THE DATA >>
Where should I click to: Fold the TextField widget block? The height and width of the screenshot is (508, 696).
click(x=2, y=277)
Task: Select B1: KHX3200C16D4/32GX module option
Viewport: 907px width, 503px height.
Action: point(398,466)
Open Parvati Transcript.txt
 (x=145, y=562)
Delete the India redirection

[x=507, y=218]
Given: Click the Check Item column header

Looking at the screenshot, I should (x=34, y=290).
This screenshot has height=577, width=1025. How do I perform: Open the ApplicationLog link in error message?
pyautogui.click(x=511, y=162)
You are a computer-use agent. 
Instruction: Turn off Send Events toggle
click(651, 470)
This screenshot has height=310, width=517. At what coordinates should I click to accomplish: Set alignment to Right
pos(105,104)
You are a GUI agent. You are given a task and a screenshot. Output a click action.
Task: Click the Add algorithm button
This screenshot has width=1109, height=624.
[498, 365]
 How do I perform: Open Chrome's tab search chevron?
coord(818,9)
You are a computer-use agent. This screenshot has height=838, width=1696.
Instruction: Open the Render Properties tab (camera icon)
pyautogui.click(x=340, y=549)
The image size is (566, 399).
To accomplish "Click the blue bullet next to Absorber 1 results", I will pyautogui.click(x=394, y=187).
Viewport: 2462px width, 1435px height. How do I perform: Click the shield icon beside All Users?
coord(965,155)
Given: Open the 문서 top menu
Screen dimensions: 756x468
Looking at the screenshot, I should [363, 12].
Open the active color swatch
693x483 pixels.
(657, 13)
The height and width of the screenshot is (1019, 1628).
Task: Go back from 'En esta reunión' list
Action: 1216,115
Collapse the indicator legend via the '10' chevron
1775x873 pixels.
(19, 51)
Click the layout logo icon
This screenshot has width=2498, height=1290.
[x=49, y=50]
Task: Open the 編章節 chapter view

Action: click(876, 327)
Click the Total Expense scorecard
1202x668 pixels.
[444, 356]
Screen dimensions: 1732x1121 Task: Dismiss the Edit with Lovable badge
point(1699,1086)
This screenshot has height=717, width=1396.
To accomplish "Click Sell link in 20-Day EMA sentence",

ACTION ITEM >>
Without omission, return all of the records exactly as given.

EXERCISE RESULT >>
Where should I click to: Fold the TextField widget block? The height and width of the screenshot is (508, 696).
click(x=2, y=277)
Task: Select B1: KHX3200C16D4/32GX module option
Viewport: 907px width, 503px height.
Action: point(398,466)
Open Parvati Transcript.txt
 (x=145, y=562)
Delete the India redirection

[x=507, y=218]
Given: Click the Check Item column header

Looking at the screenshot, I should (x=34, y=290).
This screenshot has height=577, width=1025. How do I perform: Open the ApplicationLog link in error message?
pyautogui.click(x=511, y=162)
You are a computer-use agent. 
Instruction: Turn off Send Events toggle
click(651, 470)
This screenshot has height=310, width=517. At what coordinates should I click to accomplish: Set alignment to Right
pos(105,104)
You are a GUI agent. You are given a task and a screenshot. Output a click action.
Task: Click the Add algorithm button
This screenshot has width=1109, height=624.
[498, 365]
 How do I perform: Open Chrome's tab search chevron?
coord(818,9)
You are a computer-use agent. This screenshot has height=838, width=1696.
Instruction: Open the Render Properties tab (camera icon)
pyautogui.click(x=340, y=549)
The image size is (566, 399).
To accomplish "Click the blue bullet next to Absorber 1 results", I will pyautogui.click(x=394, y=187).
Viewport: 2462px width, 1435px height. How do I perform: Click the shield icon beside All Users?
coord(965,155)
Given: Open the 문서 top menu
Screen dimensions: 756x468
Looking at the screenshot, I should [363, 12].
Open the active color swatch
693x483 pixels.
(657, 13)
The height and width of the screenshot is (1019, 1628).
Task: Go back from 'En esta reunión' list
Action: 1216,115
Collapse the indicator legend via the '10' chevron
1775x873 pixels.
(19, 51)
Click the layout logo icon
This screenshot has width=2498, height=1290.
[x=49, y=50]
Task: Open the 編章節 chapter view

Action: click(876, 327)
Click the Total Expense scorecard
1202x668 pixels.
[444, 356]
Screen dimensions: 1732x1121 Task: Dismiss the Edit with Lovable badge
point(1699,1086)
This screenshot has height=717, width=1396.
To accomplish "Click Sell link in 20-Day EMA sentence",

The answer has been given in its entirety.